MPU Meeting Wednesday 16th May 2018
Inventory
Tartarus has gone live and the old system is now in read only mode. We still need to update the location of the lcfg data feed.
Alastair noticed that he still needs to add a
ii dispose
command for when machines are disposed, he doesn't think it will take too much effort.
Also there is an issue with the reuse of MAC addresses which occurs rarely, in particular we have a VM which is using a MAC which was originally allocated to a desktop machine which still appears in the supplier report. Can we workaround this using the fact that the machine has been disposed?
Alastair needs to have a meeting with Support once they've had some experience of using the
ii
tools. Also need to improve the documentation. Stephen needs to add a link to the client reports on the front page of the web interface and link from the
ii
detailed view.
Virtual Desktop
Nothing happened. Stephen plans to find some time next week to get this finished.
LCFG Profile Security
The support for Kerberos authentication in the installer has been reworked to kinit twice, the first time for the usual TGT and the second time for the kadmin/admin service principal.
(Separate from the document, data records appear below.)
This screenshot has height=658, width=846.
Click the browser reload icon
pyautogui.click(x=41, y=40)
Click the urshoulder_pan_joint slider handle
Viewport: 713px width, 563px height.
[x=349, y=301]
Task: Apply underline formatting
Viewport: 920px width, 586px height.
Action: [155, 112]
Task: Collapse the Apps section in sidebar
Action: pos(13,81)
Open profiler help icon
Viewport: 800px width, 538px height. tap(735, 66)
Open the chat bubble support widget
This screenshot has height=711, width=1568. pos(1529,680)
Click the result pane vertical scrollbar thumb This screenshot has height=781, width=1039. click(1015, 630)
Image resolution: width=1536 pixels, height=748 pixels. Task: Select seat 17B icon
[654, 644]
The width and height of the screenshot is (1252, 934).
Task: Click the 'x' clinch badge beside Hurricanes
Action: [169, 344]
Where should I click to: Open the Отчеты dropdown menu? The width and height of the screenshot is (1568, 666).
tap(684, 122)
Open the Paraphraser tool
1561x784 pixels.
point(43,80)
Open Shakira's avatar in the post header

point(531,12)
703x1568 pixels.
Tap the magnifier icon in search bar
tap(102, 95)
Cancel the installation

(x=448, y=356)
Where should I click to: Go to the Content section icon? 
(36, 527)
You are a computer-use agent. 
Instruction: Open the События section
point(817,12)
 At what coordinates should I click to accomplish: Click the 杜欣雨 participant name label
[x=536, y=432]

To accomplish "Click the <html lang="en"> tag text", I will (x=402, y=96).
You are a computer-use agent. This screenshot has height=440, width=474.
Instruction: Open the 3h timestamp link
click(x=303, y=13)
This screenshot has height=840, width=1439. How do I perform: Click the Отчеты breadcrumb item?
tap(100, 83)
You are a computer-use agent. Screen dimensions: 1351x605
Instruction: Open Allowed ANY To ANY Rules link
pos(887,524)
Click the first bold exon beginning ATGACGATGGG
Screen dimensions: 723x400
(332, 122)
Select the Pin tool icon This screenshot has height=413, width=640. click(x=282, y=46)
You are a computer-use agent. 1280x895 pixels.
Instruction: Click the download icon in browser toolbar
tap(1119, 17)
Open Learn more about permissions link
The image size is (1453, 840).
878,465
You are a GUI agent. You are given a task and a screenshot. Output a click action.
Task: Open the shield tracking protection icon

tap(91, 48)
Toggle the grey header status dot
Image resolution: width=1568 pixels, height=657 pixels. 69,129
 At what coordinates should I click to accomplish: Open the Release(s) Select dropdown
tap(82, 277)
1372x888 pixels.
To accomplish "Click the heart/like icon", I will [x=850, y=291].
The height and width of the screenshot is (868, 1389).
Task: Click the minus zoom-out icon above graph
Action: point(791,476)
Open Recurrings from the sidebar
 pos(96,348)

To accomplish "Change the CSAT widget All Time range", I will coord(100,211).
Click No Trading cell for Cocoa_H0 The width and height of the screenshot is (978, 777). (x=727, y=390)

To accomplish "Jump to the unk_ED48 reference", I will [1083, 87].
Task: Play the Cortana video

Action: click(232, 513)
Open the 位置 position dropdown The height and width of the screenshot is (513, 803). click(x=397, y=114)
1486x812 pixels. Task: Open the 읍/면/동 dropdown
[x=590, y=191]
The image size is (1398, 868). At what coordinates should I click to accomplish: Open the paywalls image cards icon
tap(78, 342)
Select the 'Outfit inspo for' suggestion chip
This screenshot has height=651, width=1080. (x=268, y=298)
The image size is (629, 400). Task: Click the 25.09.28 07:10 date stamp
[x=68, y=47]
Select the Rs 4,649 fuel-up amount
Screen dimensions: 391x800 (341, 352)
To support this approach the kdcregister tool has been modified to take a new command line option with which the path to a credentials cache can be specified (see
bug#1068 for details).
A change has been made to the new sysconfig file which is used when managing rdxprof through systemd so that it is now a bit quieter and doesn't write
info messages to the console. The boot order for the dns and client components has also been tweaked so that when there is a local named service it should be operational before the client is started and attempts to fetch profiles. When a machine is only using the local named this should help avoid a wait of 10 minutes before the first successful profile fetch after boot.
Misc development
Operational
- R230 and toohot
- The IPMI sensor numbers are different in the latest batch for Dell R230 servers. Might this be a change in the firmware? Chris has made it possible to override the sensor number in the hardware headers using a CPP macro. Could the resource be changed so that it takes either a number or a string which can be used to lookup the number using ipmitools?
- Spending plan
- Chris has updated the MPU spending plan for 2018 to 2012
- PXE / rpmaccel service
- The IF service is now on regulus, the AT service will soon be switched to maia. Once we're sure that hare is free Stephen will move the staff SSH service on to it and junk brendel. Stephen has added rsync access to the
/export/linux/installroot
directory so that it can be easily duplicated between servers. The pxeserver component now starts after the "stable" target is reached so that reboots for kernel upgrades are speedier.
- dice-check kernel
- The expected kernel version for lab machines was updated.
- AMD GPU Pro
- Stephen updated the amdgpu pro driver to the 18.10 release to support the backported security updates for SL7.4
- logrotate of wtmp
- Stephen noticed that wtmp was never rotated, he tracked this down to a logrotate config option which set the minimum size to 1MB. With that option removed the file will now be rotated monthly with 2 old logs retained.
- openafs build
- EL7.5 and F28 packages are now being built.
-
.htaccess
- Stephen ran a search for
.htaccess
files on MPU machines and checked them for options which are not supported in Apache 2.4. We're now ready for the compatibility module to be disabled.
This Week
- Alastair
- Inventory project
- continue working through TartarusWorkFlow
- Document clientreport (eg how to add modules)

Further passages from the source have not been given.